El feudalismo y el oscurantismo todavía combaten a la libertad y la igualdad en las provincias más antiguas del país. Allí es donde se encuentra más resistencia a abrir la ley del matrimonio a todas las personas. Lograr que el Senado, representante de las provincias y no de la población, apruebe esta ley significará que esas provincias se han sacudido sus cadenas feudales y que la escuela sarmientina ha logrado disipar la oscuridad de las mentes. Hoy el retrato de Sarmiento ha sido retirado de la oficina del Ministro de Educación del Gobierno de la Ciudad de Buenos Aires, porque disgustó al cardenal primado; la derrota de la modificación de la Ley de Matrimonio será equivalente a la derrota de la escuela y el conocimiento racional.
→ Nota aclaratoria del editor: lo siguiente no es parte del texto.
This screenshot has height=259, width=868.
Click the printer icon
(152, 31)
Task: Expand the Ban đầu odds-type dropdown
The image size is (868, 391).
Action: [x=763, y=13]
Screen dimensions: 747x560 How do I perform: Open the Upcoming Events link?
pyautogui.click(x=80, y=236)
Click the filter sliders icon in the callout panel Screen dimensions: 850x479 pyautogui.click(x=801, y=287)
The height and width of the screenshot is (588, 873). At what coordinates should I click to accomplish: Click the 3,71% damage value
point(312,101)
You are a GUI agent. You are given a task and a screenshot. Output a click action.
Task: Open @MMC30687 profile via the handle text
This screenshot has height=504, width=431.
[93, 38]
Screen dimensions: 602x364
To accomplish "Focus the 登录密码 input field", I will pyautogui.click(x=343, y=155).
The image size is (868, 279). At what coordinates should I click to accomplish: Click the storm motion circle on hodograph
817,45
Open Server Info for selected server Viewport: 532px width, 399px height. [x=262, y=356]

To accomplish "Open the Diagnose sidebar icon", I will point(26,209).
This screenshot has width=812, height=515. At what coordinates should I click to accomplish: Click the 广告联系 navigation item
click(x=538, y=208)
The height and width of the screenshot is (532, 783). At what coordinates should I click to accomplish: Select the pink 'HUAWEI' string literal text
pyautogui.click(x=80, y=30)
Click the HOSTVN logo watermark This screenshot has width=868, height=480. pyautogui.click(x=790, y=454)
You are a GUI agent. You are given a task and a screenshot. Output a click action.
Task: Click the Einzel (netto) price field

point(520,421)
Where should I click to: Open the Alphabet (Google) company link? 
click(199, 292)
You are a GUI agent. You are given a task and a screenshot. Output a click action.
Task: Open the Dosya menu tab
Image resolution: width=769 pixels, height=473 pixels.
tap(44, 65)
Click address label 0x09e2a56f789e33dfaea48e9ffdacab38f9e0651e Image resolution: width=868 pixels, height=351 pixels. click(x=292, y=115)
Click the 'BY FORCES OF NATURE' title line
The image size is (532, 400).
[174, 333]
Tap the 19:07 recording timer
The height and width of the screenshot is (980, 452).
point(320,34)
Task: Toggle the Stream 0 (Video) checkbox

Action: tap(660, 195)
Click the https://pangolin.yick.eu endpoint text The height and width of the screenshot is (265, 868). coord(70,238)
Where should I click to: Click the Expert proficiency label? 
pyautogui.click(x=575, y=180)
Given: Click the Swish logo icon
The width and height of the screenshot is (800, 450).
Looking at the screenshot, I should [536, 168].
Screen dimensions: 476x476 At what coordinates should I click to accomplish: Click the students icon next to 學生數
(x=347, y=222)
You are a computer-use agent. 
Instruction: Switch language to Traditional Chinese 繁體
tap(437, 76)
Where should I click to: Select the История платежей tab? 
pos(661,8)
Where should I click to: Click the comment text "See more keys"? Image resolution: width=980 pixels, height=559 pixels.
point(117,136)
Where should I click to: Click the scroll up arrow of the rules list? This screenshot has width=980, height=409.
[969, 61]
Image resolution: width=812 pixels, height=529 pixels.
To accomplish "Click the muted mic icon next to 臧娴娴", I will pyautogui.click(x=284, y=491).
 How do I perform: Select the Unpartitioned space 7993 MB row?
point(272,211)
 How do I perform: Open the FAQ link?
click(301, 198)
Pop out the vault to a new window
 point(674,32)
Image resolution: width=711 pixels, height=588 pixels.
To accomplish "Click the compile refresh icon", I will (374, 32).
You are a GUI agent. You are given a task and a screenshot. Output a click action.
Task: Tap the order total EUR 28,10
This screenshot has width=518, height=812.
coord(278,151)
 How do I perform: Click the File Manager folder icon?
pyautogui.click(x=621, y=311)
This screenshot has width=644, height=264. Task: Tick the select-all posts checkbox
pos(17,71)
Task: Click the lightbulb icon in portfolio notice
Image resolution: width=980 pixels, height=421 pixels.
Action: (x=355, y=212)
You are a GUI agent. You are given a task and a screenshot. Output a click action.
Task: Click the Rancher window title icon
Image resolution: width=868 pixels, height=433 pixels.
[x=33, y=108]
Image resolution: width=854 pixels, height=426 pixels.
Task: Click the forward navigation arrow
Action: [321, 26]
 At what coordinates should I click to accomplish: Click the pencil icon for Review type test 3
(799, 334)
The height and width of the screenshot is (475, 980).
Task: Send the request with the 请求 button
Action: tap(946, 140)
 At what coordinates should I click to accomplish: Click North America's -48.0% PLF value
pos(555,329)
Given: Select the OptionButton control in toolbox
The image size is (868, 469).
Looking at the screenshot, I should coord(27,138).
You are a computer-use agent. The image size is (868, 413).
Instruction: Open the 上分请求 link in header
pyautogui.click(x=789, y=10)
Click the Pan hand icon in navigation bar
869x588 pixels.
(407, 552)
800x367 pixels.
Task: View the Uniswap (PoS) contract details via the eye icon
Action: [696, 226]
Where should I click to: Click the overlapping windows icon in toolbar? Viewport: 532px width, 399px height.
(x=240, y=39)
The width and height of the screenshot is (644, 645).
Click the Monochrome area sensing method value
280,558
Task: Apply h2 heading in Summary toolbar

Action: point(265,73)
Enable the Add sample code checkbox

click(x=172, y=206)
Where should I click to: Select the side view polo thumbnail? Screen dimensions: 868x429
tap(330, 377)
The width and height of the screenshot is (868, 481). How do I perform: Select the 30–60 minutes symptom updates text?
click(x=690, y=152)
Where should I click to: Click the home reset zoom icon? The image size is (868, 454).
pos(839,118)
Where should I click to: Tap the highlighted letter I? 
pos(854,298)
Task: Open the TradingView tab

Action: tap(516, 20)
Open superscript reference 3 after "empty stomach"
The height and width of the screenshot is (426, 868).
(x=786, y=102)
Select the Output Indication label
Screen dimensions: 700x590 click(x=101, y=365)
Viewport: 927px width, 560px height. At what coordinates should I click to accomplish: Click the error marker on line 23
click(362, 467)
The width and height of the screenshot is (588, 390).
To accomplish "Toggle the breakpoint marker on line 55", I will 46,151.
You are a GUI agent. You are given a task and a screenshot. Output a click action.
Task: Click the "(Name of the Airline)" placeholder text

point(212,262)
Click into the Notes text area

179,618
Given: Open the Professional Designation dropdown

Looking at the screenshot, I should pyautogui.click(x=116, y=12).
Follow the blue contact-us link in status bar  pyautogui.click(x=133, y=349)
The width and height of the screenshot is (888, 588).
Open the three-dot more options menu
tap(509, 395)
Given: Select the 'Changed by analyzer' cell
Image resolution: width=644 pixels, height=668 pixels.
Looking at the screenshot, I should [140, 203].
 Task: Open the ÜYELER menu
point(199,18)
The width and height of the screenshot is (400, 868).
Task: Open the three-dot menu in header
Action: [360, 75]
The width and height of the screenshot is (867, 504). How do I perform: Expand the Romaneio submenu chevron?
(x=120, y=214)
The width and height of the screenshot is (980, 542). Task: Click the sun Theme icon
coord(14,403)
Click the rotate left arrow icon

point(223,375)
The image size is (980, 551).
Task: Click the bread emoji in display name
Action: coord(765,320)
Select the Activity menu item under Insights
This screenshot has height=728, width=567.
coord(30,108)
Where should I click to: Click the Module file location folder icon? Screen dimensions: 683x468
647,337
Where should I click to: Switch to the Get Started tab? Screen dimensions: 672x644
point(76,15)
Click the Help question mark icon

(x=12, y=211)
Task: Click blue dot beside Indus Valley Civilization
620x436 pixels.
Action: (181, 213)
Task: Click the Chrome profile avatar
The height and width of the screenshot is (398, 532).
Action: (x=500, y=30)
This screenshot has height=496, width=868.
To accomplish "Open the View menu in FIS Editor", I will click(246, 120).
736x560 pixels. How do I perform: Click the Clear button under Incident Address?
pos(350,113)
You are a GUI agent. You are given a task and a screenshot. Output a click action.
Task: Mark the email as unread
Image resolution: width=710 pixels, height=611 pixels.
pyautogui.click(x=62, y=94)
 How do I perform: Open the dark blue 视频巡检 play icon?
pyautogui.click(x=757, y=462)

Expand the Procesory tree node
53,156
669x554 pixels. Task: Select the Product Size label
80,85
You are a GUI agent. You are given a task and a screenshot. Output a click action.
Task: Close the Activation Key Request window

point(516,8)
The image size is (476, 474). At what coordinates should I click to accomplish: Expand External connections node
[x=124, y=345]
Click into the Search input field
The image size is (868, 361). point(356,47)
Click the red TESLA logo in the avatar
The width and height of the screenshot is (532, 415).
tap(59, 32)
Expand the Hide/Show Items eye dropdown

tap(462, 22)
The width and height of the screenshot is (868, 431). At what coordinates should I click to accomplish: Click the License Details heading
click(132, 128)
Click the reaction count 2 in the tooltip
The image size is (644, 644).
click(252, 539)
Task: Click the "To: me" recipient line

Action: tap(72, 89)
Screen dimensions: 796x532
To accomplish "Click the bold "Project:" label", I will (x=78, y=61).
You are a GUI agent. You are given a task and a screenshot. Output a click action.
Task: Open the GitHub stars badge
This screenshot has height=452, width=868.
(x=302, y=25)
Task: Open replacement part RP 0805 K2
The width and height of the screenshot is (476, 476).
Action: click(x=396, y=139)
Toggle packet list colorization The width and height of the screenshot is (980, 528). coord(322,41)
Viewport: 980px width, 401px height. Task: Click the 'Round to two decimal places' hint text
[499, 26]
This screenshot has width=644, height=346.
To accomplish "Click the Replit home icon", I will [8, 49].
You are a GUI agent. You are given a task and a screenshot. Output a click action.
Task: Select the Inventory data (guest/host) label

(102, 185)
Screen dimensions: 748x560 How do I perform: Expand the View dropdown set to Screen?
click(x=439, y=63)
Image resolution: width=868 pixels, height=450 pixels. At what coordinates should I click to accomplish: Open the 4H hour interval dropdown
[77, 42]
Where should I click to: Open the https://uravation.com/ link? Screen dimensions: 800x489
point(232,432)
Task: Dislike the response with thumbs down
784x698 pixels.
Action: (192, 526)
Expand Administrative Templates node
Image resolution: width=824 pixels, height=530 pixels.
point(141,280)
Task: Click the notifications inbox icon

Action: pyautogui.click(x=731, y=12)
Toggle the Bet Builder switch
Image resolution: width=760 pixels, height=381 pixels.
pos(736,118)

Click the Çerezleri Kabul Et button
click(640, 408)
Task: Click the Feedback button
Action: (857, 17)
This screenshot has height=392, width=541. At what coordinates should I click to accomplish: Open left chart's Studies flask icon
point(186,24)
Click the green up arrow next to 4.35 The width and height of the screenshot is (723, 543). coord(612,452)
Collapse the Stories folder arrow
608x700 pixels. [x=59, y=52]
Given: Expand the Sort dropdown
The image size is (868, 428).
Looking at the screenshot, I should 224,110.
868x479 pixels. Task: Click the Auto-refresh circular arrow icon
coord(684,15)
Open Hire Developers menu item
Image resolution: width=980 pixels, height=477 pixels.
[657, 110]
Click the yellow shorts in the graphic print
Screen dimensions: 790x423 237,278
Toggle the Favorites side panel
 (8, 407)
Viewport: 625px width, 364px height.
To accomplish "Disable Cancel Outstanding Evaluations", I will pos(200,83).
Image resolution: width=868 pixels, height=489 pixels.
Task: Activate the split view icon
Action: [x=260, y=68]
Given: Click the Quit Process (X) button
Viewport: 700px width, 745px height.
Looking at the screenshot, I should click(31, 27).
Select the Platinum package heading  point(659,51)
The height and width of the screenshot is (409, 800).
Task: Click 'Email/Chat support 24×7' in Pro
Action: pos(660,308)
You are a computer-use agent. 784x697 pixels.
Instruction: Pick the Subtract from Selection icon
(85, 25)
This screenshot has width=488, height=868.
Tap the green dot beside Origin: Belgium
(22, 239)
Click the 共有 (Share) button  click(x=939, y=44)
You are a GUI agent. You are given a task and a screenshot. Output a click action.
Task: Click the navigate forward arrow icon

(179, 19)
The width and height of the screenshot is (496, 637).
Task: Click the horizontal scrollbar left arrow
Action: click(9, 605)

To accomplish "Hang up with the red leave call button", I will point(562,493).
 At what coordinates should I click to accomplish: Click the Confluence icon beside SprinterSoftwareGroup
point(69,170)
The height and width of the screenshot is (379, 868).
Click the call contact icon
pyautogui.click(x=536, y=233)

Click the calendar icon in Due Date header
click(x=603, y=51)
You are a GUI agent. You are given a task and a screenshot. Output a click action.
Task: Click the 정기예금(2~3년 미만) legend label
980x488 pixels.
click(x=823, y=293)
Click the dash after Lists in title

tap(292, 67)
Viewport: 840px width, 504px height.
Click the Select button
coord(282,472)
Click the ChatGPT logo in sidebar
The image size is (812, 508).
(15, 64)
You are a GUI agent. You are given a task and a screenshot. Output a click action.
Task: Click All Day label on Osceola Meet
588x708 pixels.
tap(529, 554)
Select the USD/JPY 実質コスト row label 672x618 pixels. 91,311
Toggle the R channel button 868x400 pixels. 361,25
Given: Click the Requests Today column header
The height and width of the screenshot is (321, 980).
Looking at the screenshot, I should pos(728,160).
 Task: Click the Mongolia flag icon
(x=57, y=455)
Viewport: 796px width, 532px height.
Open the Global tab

En cuanto a que es necesario privar a los homosexuales del derecho de adopción en defensa de niños, niñas y adolescentes, es una objeción irracional que oculta desprecio y resquemor contra ellos, tanto como la sátira y la burla ocultan desprecio machista. Son batallas culturales que requieren otros campos para ser libradas. Ésta es una batalla política, que puede ayudar a liberar al Norte y el Nordeste de
sus ataduras feudales, y a la ciudadanía de sus ataduras religiosas.
El resultado de esta pelea lo sabremos el 14 de julio. Si el Senado devuelve a Diputados la ley modificada para hacer distinciones entre heterosexuales y homosexuales, la Argentina retrocederá a donde estaba Estados Unidos antes del busing de Kennedy o Sudáfrica antes de Soweto; y nuestro pueblo aprenderá que los políticos hacen que la Constitución se arrodille ante los religiosos, los violentos y los poderosos. Parte del camino andado desde que cayó la dictadura se
desandará, y se despertarán algunos monstruos hoy dormidos.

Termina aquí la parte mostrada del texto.